____ Provided records
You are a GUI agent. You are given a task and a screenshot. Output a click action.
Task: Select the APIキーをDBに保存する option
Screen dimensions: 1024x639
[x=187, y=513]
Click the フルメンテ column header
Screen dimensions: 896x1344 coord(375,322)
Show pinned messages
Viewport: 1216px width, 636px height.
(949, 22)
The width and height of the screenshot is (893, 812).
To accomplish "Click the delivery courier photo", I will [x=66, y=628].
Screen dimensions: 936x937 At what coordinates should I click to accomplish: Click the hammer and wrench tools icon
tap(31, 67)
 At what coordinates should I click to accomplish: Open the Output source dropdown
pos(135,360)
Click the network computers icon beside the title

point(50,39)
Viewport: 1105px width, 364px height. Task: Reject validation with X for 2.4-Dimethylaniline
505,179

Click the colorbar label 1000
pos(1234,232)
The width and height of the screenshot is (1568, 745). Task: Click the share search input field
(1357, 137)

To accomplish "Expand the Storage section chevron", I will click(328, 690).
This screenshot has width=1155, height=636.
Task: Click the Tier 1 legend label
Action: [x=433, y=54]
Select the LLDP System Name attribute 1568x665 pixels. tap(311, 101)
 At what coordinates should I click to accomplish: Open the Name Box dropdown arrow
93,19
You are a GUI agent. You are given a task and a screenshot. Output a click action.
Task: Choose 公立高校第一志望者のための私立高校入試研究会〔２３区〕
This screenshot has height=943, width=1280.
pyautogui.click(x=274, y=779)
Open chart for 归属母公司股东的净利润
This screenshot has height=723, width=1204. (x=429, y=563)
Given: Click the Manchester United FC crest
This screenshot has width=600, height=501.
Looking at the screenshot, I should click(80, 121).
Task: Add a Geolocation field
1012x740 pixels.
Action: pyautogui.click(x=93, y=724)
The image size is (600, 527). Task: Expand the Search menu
________
**Task brief**.
Copy the material between the lines holding "Viewport: 1105px width, 364px" and "pyautogui.click(x=274, y=779)", inclusive, reproducing every line unchanged.

**Solved exercise**.
Viewport: 1105px width, 364px height. Task: Reject validation with X for 2.4-Dimethylaniline
505,179

Click the colorbar label 1000
pos(1234,232)
The width and height of the screenshot is (1568, 745). Task: Click the share search input field
(1357, 137)

To accomplish "Expand the Storage section chevron", I will click(328, 690).
This screenshot has width=1155, height=636.
Task: Click the Tier 1 legend label
Action: [x=433, y=54]
Select the LLDP System Name attribute 1568x665 pixels. tap(311, 101)
 At what coordinates should I click to accomplish: Open the Name Box dropdown arrow
93,19
You are a GUI agent. You are given a task and a screenshot. Output a click action.
Task: Choose 公立高校第一志望者のための私立高校入試研究会〔２３区〕
This screenshot has height=943, width=1280.
pyautogui.click(x=274, y=779)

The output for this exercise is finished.